_Description of the task:_ Print, in exact form, the lines below from the one containing "Click the Fenêtre 2 x value field" through the one containing "You are a computer-use agent. Viewport: 1372px", and omit all others.

━━━━━ Task data ━━━━━

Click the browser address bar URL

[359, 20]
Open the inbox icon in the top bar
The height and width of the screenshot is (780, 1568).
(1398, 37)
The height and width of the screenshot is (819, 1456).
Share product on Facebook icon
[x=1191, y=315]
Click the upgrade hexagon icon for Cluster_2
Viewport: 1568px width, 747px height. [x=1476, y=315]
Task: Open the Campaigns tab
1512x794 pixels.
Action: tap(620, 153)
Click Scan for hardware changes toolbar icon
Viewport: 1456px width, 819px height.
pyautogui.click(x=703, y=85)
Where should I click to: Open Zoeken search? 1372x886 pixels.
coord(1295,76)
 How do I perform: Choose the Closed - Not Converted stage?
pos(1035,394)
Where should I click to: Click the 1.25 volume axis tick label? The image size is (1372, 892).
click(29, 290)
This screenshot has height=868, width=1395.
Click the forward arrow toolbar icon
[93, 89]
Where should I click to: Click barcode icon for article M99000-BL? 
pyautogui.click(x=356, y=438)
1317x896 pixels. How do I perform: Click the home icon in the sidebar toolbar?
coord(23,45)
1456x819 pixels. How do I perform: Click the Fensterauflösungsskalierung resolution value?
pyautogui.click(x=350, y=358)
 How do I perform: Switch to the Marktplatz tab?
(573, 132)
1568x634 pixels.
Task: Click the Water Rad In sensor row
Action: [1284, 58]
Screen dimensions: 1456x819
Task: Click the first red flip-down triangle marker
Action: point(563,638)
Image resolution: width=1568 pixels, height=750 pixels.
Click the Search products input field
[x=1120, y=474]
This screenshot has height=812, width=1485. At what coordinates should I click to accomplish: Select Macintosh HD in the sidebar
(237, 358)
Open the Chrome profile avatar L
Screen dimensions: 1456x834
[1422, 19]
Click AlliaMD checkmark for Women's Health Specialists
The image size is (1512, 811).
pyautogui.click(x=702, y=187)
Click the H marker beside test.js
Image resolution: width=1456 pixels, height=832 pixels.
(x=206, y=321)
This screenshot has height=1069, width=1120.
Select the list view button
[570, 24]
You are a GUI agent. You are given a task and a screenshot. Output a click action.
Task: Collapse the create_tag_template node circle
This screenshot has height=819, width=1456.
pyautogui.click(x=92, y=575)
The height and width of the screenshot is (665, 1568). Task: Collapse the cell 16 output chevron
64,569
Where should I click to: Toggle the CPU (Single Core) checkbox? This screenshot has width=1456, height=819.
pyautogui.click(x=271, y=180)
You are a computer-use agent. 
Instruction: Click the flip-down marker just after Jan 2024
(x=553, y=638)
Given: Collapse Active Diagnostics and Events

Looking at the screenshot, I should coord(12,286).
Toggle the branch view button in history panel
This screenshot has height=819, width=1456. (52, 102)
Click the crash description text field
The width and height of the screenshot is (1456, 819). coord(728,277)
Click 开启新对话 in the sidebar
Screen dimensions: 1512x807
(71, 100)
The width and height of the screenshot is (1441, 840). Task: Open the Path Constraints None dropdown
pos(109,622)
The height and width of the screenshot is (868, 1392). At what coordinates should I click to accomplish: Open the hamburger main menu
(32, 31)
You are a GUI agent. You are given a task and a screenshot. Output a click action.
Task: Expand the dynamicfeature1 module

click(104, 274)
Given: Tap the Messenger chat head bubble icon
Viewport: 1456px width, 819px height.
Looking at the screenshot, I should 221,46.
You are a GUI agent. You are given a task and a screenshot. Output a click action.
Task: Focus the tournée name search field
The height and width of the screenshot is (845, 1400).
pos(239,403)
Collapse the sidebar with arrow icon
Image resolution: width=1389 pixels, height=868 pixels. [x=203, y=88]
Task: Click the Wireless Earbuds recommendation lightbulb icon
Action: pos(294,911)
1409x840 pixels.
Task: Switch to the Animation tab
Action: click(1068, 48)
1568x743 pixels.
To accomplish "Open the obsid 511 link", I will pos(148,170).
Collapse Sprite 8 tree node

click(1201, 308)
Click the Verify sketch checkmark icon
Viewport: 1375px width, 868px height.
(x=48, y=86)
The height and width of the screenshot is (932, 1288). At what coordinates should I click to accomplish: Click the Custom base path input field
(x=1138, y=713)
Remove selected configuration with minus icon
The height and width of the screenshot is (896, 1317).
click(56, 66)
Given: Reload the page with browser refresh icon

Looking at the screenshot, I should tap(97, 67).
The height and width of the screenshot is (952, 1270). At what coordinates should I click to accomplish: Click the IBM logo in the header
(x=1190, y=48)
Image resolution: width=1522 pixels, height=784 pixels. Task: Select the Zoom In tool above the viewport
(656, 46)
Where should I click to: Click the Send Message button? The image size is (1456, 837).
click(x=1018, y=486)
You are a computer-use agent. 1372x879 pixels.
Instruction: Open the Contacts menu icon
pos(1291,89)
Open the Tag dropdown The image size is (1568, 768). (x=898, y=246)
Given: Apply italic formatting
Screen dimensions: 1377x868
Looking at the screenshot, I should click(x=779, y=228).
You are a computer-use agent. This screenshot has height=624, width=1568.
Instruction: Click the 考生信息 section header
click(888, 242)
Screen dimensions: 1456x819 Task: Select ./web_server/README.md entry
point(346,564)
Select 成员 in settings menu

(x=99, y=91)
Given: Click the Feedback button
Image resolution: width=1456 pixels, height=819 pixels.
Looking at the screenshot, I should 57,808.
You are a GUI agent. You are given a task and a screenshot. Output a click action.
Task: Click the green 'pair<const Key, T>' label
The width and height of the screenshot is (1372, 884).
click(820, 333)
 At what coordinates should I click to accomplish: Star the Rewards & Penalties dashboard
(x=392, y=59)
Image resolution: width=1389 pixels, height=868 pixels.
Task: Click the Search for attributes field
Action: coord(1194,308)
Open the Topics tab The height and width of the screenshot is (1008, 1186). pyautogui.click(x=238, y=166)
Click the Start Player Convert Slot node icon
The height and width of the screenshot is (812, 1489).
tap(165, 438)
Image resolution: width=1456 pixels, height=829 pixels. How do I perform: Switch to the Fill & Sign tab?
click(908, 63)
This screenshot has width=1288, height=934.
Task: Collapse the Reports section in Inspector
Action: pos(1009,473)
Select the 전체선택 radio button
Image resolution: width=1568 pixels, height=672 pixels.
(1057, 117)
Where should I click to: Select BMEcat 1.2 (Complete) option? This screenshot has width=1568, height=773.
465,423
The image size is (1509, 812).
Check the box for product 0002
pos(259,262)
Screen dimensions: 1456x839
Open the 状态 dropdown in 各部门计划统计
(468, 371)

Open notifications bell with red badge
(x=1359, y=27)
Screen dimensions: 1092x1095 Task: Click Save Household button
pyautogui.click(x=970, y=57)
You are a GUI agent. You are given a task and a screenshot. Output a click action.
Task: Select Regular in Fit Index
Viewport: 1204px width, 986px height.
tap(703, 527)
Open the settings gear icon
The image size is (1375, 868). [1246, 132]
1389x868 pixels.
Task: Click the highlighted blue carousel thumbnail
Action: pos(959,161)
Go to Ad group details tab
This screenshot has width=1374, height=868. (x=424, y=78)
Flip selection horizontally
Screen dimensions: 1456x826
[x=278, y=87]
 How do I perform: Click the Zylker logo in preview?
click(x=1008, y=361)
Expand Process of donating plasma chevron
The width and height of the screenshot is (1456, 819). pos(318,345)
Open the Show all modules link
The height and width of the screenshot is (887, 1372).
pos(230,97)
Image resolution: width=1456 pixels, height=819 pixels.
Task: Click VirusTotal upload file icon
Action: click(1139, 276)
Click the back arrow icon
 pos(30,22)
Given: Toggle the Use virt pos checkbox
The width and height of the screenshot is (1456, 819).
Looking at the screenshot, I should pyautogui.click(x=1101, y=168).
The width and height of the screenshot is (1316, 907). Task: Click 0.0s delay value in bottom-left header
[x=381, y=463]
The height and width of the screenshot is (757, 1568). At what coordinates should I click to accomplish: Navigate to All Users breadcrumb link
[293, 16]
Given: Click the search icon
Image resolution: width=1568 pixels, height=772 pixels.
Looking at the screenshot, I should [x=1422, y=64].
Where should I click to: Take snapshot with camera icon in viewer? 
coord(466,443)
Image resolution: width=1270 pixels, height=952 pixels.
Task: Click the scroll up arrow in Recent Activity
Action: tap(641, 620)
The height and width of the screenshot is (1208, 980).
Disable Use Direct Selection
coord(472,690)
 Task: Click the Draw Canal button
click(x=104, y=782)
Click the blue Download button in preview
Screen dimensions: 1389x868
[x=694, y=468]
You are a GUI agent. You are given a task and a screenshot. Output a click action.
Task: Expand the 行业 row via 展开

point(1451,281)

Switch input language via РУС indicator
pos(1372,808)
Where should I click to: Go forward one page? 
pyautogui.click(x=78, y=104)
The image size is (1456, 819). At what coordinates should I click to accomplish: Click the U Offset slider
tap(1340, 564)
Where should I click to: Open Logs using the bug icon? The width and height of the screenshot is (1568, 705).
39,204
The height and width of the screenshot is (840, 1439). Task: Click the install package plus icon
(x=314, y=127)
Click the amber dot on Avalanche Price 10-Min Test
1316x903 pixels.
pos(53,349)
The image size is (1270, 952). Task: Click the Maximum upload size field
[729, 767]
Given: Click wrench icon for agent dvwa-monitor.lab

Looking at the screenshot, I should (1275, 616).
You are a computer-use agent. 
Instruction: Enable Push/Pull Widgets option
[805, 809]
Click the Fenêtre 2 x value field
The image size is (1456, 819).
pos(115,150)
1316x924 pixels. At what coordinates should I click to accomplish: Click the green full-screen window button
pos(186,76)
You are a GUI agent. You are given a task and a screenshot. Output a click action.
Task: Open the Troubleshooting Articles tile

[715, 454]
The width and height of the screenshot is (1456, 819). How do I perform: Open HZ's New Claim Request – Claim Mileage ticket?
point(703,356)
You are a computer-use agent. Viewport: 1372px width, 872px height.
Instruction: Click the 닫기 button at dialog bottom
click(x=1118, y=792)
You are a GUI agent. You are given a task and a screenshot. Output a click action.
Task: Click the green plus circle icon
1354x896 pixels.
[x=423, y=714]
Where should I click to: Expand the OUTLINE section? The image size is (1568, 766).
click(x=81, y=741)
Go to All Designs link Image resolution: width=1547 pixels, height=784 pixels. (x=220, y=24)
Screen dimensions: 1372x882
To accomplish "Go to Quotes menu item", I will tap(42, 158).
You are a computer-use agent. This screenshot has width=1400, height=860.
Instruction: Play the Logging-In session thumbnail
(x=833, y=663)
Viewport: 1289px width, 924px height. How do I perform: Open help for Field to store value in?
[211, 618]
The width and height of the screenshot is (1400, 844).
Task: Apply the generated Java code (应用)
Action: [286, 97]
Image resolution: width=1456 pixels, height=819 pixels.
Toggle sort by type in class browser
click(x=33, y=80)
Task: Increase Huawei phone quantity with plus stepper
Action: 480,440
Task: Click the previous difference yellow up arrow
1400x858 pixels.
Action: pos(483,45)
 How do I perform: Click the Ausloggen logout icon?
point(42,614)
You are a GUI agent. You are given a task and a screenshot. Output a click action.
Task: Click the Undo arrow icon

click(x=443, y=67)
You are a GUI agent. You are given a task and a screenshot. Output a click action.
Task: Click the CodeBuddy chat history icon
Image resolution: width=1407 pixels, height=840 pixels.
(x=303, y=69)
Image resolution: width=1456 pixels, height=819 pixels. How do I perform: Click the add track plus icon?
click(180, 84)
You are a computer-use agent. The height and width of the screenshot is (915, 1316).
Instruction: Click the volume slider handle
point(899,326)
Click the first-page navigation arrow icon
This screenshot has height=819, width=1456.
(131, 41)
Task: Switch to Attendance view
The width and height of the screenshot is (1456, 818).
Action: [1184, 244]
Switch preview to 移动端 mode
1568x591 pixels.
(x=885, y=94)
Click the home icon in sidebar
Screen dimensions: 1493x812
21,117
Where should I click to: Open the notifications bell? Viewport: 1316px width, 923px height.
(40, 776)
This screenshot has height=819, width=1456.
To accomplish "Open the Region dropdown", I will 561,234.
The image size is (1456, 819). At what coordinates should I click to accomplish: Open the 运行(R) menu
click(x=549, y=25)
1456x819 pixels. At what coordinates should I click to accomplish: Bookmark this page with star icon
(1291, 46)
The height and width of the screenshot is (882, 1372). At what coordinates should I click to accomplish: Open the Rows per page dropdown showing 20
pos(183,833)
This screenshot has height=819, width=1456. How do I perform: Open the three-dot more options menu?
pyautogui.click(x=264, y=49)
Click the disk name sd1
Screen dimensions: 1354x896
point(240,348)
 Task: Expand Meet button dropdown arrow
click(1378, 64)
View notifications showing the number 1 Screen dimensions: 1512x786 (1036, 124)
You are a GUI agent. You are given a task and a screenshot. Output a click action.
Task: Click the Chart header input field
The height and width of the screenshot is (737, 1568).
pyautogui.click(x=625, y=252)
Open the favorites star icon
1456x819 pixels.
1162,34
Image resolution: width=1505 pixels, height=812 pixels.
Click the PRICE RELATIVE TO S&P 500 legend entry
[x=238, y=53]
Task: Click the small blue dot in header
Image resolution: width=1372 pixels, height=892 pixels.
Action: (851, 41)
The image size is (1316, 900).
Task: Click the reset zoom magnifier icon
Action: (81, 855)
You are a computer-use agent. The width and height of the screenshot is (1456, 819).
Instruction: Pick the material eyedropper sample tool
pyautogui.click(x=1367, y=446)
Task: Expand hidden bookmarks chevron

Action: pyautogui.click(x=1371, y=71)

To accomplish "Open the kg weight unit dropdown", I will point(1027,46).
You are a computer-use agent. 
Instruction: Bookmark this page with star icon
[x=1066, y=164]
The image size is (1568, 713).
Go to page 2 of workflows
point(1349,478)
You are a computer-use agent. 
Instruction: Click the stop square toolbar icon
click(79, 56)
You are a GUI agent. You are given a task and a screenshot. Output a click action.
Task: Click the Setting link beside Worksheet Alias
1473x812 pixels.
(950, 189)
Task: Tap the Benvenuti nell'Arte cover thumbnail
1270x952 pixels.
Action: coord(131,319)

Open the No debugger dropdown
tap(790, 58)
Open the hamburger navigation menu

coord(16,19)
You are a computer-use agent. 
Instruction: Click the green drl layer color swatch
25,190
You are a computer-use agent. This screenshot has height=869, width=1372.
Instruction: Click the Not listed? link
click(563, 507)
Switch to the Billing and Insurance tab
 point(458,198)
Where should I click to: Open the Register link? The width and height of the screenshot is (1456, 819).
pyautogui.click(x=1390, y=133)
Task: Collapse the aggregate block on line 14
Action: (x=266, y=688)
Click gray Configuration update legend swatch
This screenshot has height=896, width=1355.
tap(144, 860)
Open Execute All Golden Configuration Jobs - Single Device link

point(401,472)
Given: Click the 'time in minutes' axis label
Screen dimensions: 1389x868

━━━━━

_Your solution:_
Click the Fenêtre 2 x value field
The image size is (1456, 819).
pos(115,150)
1316x924 pixels. At what coordinates should I click to accomplish: Click the green full-screen window button
pos(186,76)
You are a GUI agent. You are given a task and a screenshot. Output a click action.
Task: Open the Troubleshooting Articles tile

[715, 454]
The width and height of the screenshot is (1456, 819). How do I perform: Open HZ's New Claim Request – Claim Mileage ticket?
point(703,356)
You are a computer-use agent. Viewport: 1372px width, 872px height.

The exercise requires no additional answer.